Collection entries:
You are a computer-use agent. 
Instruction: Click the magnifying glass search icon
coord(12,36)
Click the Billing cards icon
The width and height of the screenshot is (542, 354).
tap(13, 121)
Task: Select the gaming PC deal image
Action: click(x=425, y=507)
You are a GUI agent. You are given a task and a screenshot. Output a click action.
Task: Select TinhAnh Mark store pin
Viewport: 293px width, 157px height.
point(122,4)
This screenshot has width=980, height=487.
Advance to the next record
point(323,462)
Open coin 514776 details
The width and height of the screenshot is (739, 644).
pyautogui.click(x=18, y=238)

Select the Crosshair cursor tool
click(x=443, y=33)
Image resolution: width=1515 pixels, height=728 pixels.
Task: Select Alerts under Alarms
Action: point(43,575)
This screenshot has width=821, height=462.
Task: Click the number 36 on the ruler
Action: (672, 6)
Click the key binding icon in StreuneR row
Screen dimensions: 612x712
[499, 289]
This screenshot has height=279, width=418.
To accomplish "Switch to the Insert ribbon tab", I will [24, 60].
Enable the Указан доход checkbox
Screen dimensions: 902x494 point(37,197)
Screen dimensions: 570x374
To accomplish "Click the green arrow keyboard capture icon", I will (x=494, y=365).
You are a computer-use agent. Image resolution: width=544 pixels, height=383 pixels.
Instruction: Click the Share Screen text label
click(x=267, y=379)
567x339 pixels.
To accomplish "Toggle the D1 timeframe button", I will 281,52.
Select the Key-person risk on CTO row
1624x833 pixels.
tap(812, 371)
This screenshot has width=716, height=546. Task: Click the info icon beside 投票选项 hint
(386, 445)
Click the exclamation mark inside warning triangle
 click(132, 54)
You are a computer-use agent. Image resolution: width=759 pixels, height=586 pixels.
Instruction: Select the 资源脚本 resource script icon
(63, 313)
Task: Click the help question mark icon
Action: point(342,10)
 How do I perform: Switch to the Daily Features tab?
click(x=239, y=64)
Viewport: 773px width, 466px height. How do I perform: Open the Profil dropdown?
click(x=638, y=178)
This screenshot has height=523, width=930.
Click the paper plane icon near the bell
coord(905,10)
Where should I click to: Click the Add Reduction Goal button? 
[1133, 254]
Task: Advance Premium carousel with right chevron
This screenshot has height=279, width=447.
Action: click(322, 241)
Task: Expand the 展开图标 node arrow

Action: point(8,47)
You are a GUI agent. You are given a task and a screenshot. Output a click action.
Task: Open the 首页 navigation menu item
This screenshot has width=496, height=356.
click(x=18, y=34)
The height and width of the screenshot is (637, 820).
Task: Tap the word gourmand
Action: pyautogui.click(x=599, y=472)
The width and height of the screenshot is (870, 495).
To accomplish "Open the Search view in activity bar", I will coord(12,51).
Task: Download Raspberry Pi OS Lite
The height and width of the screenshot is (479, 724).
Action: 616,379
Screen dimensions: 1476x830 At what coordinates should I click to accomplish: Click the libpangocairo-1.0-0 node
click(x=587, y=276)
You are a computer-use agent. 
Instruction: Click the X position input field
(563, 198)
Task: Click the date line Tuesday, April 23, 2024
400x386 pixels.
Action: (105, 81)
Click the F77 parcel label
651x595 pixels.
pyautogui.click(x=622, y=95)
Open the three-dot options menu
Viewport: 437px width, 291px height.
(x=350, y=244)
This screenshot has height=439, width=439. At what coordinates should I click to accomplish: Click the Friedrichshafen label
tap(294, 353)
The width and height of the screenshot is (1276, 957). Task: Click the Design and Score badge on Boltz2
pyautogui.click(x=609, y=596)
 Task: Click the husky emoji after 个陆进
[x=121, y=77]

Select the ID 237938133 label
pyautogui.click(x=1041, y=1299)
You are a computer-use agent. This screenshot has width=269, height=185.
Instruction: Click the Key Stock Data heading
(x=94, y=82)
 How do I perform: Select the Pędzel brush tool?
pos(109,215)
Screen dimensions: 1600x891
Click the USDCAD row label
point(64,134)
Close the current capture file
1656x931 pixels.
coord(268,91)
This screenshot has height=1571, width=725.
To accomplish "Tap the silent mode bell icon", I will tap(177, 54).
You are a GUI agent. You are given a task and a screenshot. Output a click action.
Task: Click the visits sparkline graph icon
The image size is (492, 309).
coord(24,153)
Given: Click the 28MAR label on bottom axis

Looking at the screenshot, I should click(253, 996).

● Aim:
Give the rows starting at the line containing "Enable the Указан доход checkbox" and ending at the line containing "Action: pyautogui.click(x=599, y=472)" as a JSON list of strings, one string per line, with blank lines left out.

● Expected answer:
[
  "Enable the Указан доход checkbox",
  "Screen dimensions: 902x494 point(37,197)",
  "Screen dimensions: 570x374",
  "To accomplish \"Click the green arrow keyboard capture icon\", I will (x=494, y=365).",
  "You are a computer-use agent. Image resolution: width=544 pixels, height=383 pixels.",
  "Instruction: Click the Share Screen text label",
  "click(x=267, y=379)",
  "567x339 pixels.",
  "To accomplish \"Toggle the D1 timeframe button\", I will 281,52.",
  "Select the Key-person risk on CTO row",
  "1624x833 pixels.",
  "tap(812, 371)",
  "This screenshot has width=716, height=546. Task: Click the info icon beside 投票选项 hint",
  "(386, 445)",
  "Click the exclamation mark inside warning triangle",
  " click(132, 54)",
  "You are a computer-use agent. Image resolution: width=759 pixels, height=586 pixels.",
  "Instruction: Select the 资源脚本 resource script icon",
  "(63, 313)",
  "Task: Click the help question mark icon",
  "Action: point(342,10)",
  " How do I perform: Switch to the Daily Features tab?",
  "click(x=239, y=64)",
  "Viewport: 773px width, 466px height. How do I perform: Open the Profil dropdown?",
  "click(x=638, y=178)",
  "This screenshot has height=523, width=930.",
  "Click the paper plane icon near the bell",
  "coord(905,10)",
  "Where should I click to: Click the Add Reduction Goal button? ",
  "[1133, 254]",
  "Task: Advance Premium carousel with right chevron",
  "This screenshot has height=279, width=447.",
  "Action: click(322, 241)",
  "Task: Expand the 展开图标 node arrow",
  "Action: point(8,47)",
  "You are a GUI agent. You are given a task and a screenshot. Output a click action.",
  "Task: Open the 首页 navigation menu item",
  "This screenshot has width=496, height=356.",
  "click(x=18, y=34)",
  "The height and width of the screenshot is (637, 820).",
  "Task: Tap the word gourmand",
  "Action: pyautogui.click(x=599, y=472)"
]